Brief:
Print exactly what appears from the line containing "Select the Application Logo (URL) input field" through the final line of the data below, pictures excluded.

Records to use:
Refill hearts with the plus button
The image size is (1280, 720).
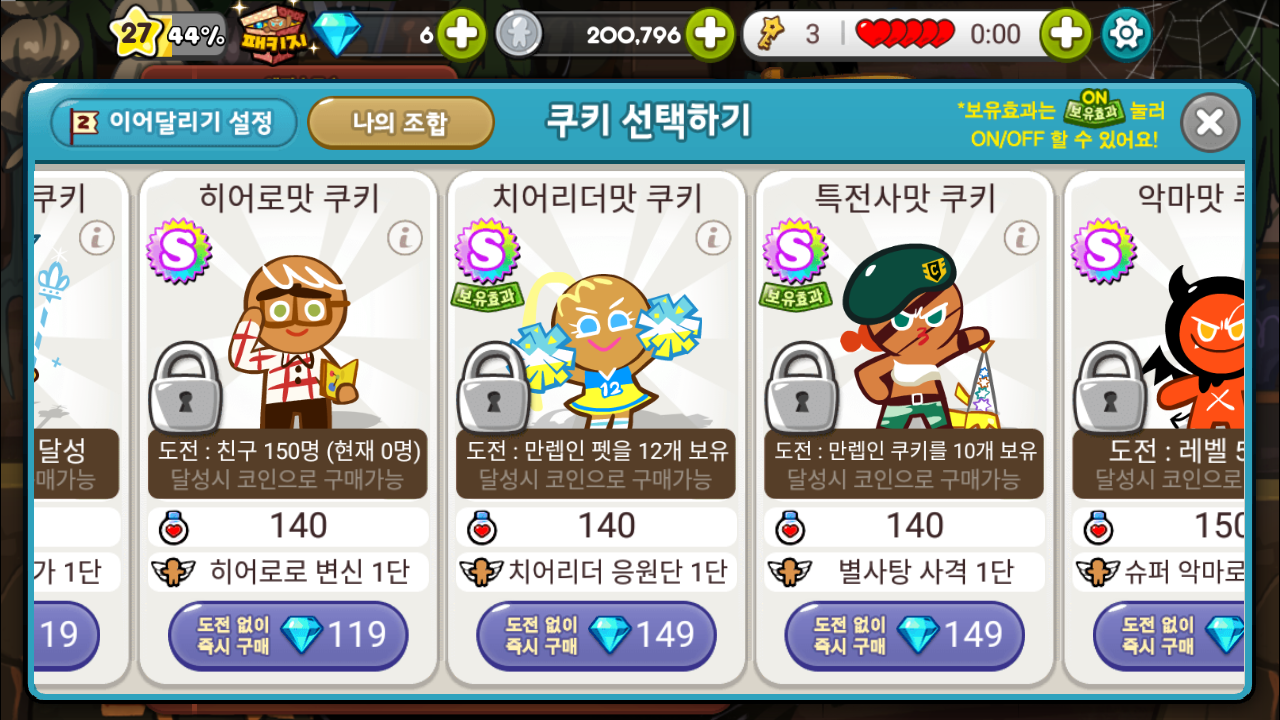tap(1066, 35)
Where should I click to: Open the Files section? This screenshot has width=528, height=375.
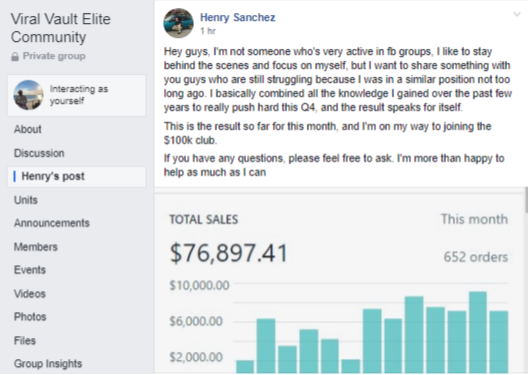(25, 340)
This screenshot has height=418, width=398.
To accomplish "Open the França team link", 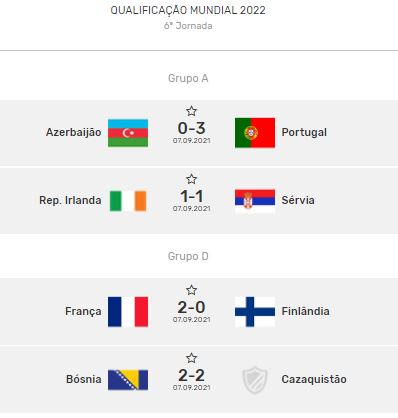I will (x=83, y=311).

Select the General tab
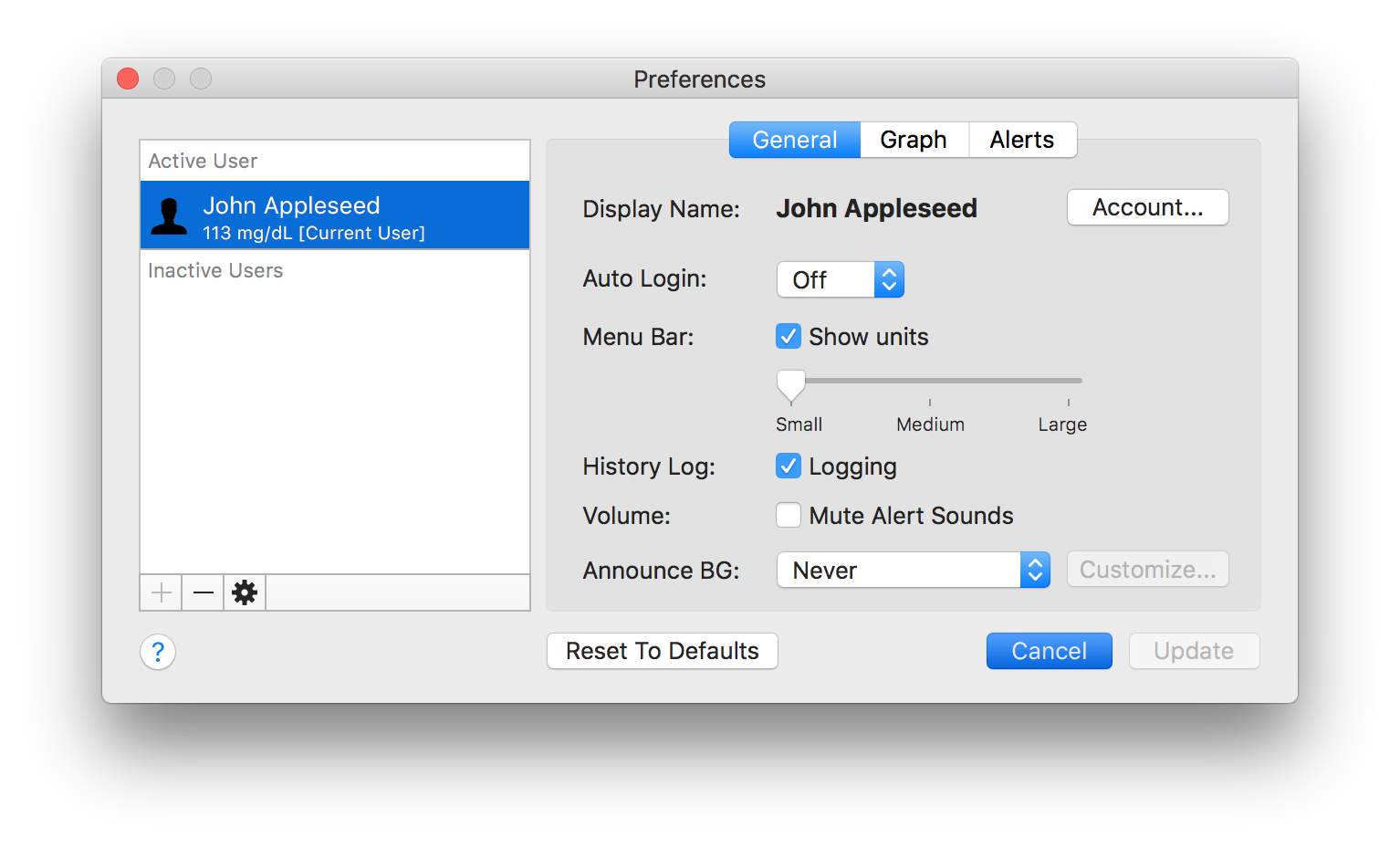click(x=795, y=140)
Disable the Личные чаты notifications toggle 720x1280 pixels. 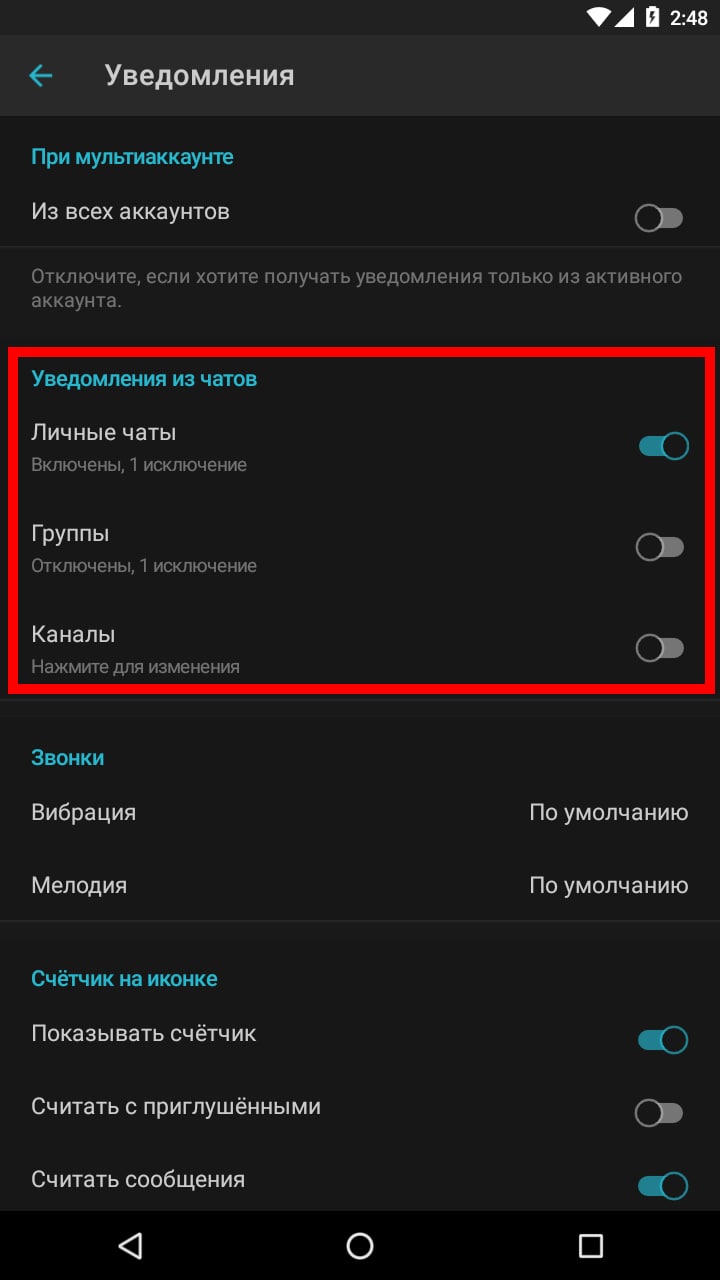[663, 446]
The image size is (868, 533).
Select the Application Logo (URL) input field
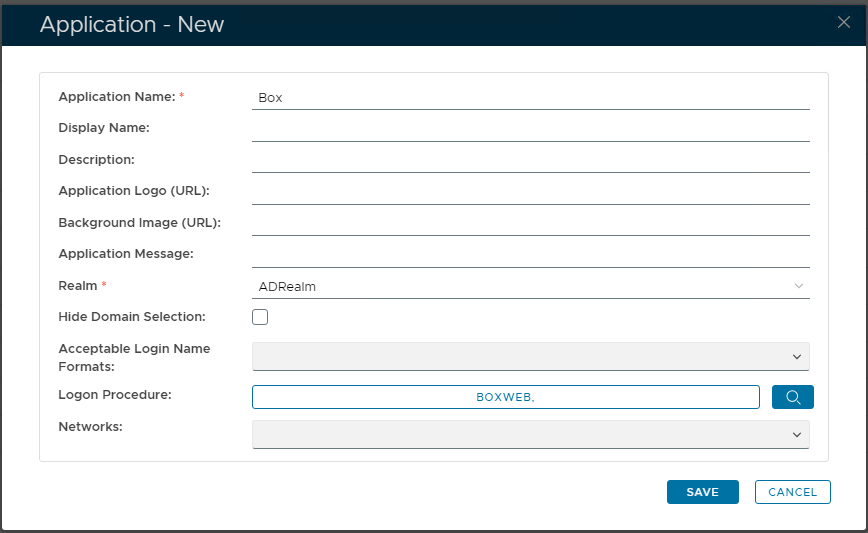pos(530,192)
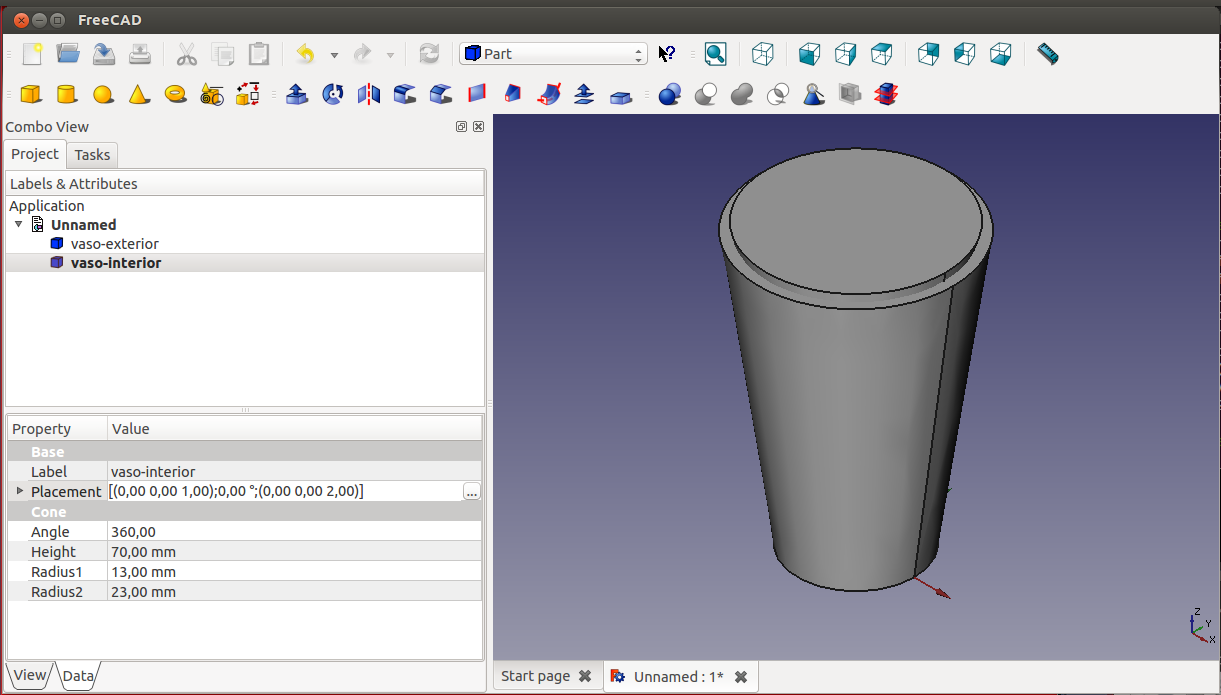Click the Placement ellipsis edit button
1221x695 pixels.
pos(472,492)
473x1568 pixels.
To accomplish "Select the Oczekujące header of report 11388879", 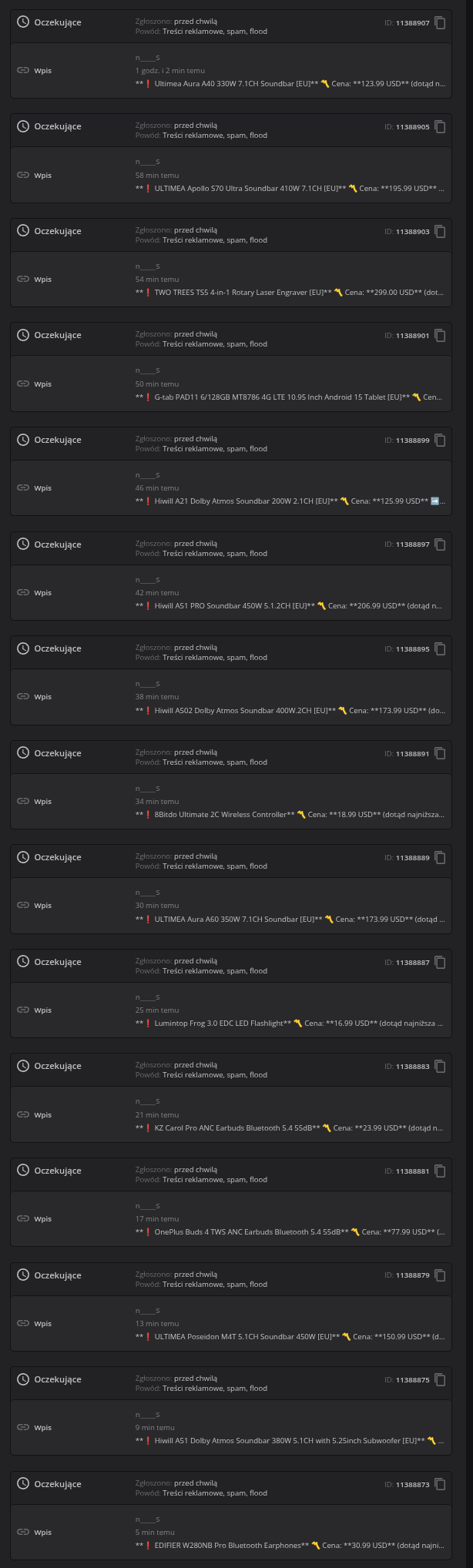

Problem solution:
Select the Application Logo (URL) input field
pos(530,192)
Click the Placement ellipsis edit button
1221x695 pixels.
pos(472,492)
473x1568 pixels.
To accomplish "Select the Oczekujące header of report 11388879", 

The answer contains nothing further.